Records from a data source
========

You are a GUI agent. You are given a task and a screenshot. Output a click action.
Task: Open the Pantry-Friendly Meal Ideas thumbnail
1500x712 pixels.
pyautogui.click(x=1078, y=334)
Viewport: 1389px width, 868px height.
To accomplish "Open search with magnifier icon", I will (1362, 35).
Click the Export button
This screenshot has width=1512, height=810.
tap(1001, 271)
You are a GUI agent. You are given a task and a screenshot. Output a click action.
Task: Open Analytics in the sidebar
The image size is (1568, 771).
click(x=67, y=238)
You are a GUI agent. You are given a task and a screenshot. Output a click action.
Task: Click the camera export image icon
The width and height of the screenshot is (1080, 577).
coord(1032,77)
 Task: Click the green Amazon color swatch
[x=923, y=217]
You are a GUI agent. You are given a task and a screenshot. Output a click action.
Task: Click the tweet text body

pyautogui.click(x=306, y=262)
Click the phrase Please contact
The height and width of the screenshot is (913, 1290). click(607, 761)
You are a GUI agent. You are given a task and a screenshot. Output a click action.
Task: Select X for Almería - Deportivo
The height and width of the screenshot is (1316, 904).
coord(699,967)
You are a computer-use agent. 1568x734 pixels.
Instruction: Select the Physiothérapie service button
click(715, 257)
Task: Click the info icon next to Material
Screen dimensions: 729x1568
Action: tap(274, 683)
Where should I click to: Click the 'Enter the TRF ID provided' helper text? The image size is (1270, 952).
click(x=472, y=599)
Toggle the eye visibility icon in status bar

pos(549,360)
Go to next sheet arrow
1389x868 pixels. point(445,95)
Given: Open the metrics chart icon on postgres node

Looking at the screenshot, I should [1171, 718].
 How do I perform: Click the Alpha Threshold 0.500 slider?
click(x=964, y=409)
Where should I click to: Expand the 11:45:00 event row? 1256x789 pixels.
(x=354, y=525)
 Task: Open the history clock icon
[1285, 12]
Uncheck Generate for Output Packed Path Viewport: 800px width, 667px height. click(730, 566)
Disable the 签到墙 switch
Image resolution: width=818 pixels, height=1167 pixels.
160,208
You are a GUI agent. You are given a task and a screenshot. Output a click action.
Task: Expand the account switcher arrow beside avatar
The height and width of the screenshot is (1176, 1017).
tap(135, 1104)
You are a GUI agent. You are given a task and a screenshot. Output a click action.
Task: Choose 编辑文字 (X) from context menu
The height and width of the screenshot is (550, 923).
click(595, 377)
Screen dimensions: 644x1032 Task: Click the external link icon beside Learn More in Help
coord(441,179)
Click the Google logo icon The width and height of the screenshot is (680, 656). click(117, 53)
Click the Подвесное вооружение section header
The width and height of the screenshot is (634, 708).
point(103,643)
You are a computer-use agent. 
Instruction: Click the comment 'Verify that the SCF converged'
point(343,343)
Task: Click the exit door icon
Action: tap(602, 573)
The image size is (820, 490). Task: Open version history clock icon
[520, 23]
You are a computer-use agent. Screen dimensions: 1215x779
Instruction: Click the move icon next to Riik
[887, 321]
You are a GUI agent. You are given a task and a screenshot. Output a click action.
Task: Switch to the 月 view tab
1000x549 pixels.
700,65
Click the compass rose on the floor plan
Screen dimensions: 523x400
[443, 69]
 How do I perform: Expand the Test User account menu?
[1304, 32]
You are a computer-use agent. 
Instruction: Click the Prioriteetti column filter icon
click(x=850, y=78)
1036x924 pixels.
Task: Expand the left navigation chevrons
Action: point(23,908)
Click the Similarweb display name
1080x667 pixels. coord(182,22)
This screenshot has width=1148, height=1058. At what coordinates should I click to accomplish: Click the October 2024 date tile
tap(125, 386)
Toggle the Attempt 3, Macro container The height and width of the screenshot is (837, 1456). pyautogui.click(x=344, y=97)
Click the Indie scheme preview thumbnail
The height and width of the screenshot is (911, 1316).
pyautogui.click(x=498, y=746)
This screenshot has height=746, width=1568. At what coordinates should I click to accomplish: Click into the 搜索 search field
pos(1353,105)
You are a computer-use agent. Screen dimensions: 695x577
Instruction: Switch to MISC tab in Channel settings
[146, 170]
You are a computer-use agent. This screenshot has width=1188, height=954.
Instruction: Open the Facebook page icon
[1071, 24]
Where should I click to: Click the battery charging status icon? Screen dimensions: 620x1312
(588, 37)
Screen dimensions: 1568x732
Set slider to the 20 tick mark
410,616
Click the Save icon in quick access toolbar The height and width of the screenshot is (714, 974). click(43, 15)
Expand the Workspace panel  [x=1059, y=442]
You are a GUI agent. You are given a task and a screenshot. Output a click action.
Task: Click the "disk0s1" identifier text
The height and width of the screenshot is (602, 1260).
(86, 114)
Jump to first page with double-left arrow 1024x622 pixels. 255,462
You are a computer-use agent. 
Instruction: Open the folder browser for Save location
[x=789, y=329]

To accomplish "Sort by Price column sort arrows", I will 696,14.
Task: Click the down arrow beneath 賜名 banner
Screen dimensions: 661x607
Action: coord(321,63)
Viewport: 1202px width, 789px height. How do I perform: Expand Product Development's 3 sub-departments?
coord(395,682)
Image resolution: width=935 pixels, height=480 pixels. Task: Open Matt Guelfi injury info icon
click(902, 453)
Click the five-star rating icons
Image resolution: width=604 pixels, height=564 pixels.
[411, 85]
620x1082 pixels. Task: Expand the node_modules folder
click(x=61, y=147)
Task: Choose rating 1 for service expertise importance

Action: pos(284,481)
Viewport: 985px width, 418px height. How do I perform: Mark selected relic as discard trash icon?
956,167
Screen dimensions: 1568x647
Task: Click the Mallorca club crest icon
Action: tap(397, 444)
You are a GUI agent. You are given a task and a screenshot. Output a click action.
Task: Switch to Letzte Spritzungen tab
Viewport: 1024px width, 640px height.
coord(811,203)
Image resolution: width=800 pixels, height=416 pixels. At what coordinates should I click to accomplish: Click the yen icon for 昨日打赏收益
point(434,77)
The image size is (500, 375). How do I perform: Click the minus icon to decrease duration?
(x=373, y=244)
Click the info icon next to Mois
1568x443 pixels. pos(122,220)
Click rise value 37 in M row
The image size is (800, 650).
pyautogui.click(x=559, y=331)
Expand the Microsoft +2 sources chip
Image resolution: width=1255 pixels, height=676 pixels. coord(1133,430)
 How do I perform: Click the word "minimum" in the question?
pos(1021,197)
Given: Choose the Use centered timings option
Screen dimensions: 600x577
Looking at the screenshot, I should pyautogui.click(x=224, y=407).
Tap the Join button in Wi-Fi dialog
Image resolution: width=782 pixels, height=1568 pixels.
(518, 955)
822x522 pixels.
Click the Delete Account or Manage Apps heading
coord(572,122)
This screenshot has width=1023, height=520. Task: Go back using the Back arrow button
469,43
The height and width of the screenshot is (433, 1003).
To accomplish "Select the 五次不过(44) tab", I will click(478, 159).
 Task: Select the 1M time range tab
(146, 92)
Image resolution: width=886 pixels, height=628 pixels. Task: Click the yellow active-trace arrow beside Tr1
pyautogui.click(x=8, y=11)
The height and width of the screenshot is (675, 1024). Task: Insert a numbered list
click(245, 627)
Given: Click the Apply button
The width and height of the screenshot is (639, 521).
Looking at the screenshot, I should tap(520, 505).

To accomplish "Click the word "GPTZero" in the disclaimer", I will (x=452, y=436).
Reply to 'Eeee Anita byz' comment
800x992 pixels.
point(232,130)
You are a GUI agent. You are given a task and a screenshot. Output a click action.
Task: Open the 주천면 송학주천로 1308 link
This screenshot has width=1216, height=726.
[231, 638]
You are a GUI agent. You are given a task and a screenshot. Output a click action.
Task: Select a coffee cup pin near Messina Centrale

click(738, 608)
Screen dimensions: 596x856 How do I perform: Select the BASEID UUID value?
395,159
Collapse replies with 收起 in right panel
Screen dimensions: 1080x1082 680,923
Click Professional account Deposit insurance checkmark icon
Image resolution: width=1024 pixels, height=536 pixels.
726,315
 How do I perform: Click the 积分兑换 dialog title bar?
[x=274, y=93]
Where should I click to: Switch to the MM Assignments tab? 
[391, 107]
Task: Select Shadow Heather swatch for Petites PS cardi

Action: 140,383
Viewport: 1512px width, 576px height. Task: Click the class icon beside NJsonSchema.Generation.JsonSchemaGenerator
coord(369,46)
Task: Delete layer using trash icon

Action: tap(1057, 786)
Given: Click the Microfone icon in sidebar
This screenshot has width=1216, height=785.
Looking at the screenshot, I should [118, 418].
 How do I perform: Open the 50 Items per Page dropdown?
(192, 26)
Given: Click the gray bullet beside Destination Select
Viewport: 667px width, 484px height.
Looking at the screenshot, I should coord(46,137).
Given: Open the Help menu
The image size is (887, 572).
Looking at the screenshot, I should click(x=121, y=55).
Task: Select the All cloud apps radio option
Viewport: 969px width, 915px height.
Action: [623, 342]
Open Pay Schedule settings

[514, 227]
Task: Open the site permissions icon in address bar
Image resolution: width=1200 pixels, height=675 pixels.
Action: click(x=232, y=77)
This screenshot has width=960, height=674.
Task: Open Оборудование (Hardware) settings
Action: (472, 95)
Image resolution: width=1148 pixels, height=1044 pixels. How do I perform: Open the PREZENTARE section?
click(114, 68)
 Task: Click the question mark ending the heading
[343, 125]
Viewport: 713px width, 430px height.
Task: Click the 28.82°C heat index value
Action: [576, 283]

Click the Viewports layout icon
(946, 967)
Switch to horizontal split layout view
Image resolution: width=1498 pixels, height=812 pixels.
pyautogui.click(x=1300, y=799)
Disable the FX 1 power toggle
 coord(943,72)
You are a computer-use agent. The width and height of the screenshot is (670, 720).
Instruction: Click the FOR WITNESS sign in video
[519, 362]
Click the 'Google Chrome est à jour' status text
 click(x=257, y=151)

========

• _DIRECTIONS FOR THIS TASK_
Beginning at the line with "Switch to horizontal split layout view" and ending at the line with "You are a computer-use agent. The", reproduce each line of the data above exactly, and add no other lines.

• _EXERCISE OUTPUT_
Switch to horizontal split layout view
Image resolution: width=1498 pixels, height=812 pixels.
pyautogui.click(x=1300, y=799)
Disable the FX 1 power toggle
 coord(943,72)
You are a computer-use agent. The width and height of the screenshot is (670, 720).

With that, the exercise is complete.